The Constitution confers concurrent Writ jurisdiction on the High Courts and the Supreme Court whereby a citizen can directly approach these courts if an executive authority violates any of his Fundamental Rights. In terms of the Constitution, the High Court can summon any executive authority to appear before it and explain. Once the Supreme Court judges start acting as executive authorities and suppose a citizen were to approach the High Court, it  could turn into a constitutional crisis if  High Courts start summoning Supreme Court judges.

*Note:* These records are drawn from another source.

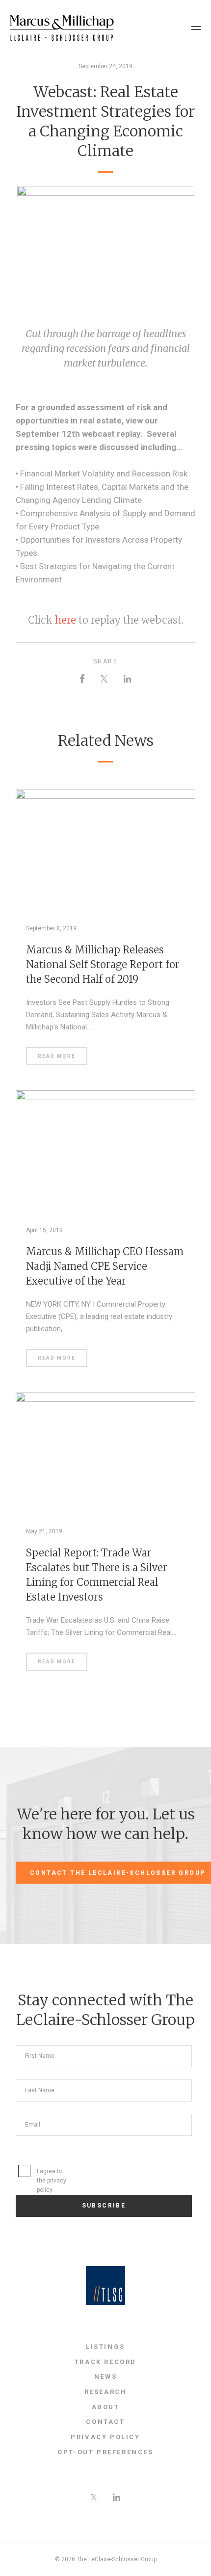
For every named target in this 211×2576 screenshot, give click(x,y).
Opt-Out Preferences (105, 2452)
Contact (105, 2421)
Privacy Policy (105, 2437)
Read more (57, 1056)
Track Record (105, 2362)
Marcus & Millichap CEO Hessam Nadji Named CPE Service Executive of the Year (105, 1266)
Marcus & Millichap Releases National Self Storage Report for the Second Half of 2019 (103, 964)
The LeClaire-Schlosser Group (62, 28)
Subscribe (104, 2205)
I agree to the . (51, 2180)
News (105, 2376)
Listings (105, 2346)
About (106, 2407)
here (65, 620)
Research (105, 2391)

The Act provides that not less than 50 per cent members shall be appointed on the basis of their caste or community, in other words a caste-based quota. Even judicial members of the Lokpal may have to be appointed on the basis of their caste. Mercifully, the judiciary is free from the virus of caste and community-based reservations. This would push the virus through the backdoor into the only institution in India that recognizes merit as the sole criterion of appointment.

The Lokpal will be authorized to ask the Central Government to order the suspension of any public servant against whom investigation is launched. The Centre shall ordinarily comply with the Lokpal’s directions. In the case of Central services and all-India services, the President is the appointing and disciplinary authority. Thus, the President of India shall ‘ordinarily’ be bound by the directions of the Lokpal!

In sum, the Lokpal will be an extra-constitutional authority. In the historical perspective, India still has a fledgling democracy. It is still not late for the Government to retrace its steps and undo the Act. To combat corruption, the country needs an Ombudsman and not a Lokpal.